[Listed records]
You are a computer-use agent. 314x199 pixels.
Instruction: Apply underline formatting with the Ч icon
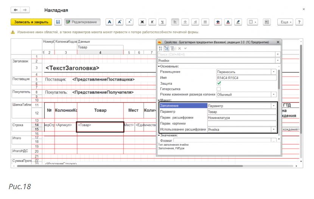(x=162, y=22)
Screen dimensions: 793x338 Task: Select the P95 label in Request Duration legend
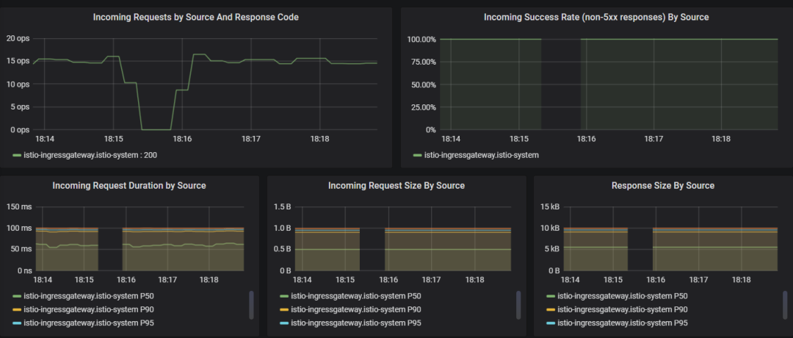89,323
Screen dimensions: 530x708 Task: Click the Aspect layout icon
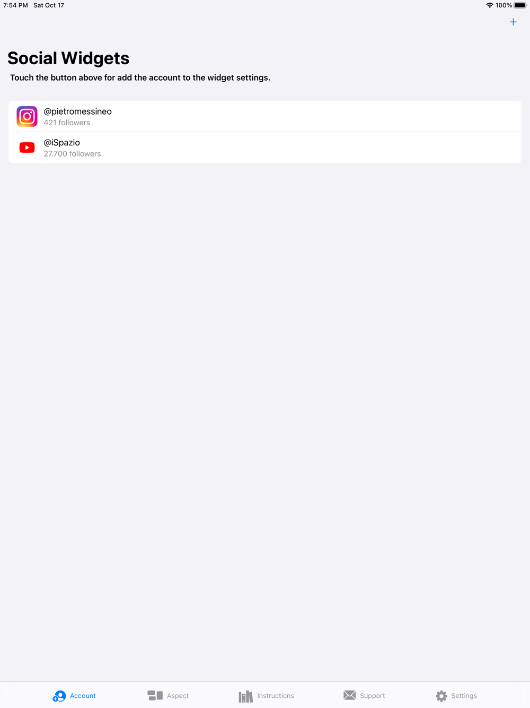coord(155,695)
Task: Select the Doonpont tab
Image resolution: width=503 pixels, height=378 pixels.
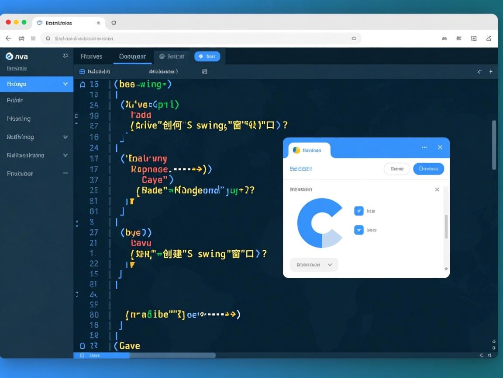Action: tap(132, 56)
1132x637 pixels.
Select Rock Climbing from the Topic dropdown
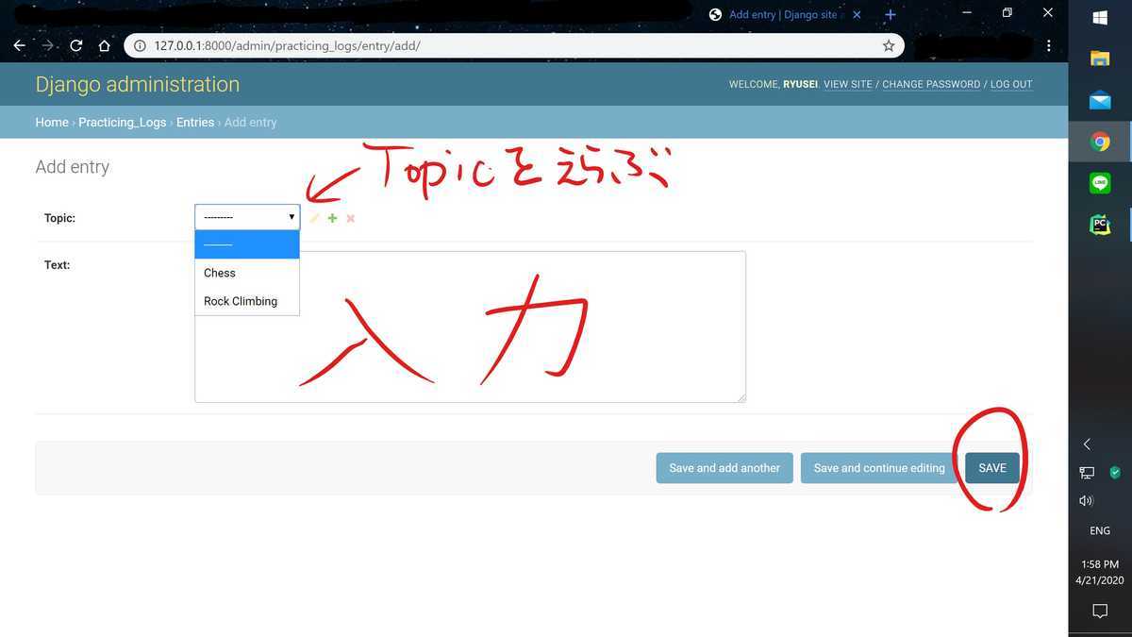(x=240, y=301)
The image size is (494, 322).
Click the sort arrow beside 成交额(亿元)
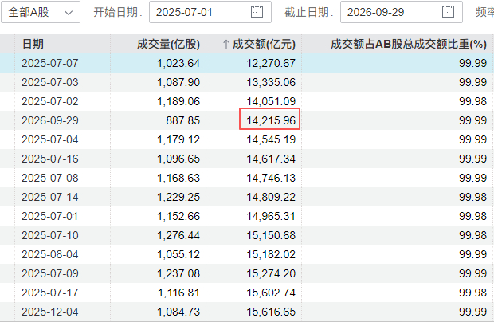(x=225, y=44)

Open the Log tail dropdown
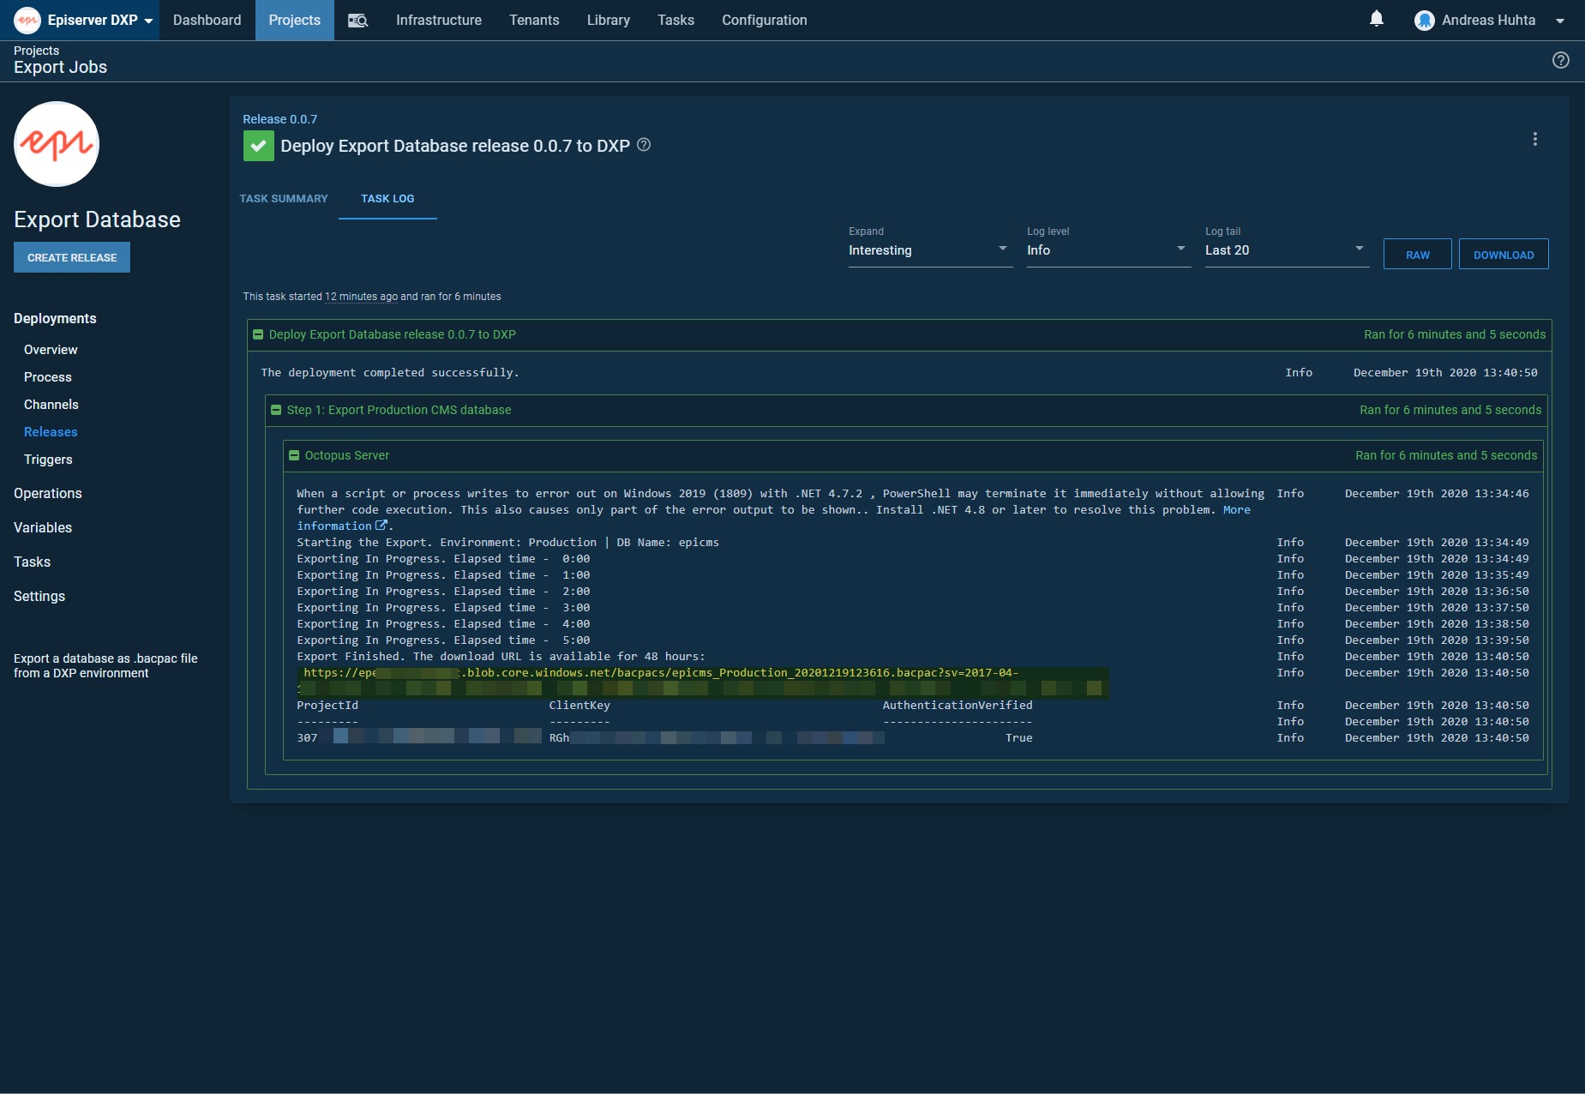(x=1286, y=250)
[/Listed records]
### Your task
Without including any pictures, copy every line above exactly.

### Answer to the exercise
You are a computer-use agent. 314x199 pixels.
Instruction: Apply underline formatting with the Ч icon
(x=162, y=22)
Screen dimensions: 793x338 Task: Select the P95 label in Request Duration legend
89,323
Screen dimensions: 530x708 Task: Click the Aspect layout icon
coord(155,695)
Task: Select the Doonpont tab
Image resolution: width=503 pixels, height=378 pixels.
Action: tap(132, 56)
1132x637 pixels.
Select Rock Climbing from the Topic dropdown
(x=240, y=301)
The image size is (494, 322).
Click the sort arrow beside 成交额(亿元)
(x=225, y=44)

Open the Log tail dropdown
(x=1286, y=250)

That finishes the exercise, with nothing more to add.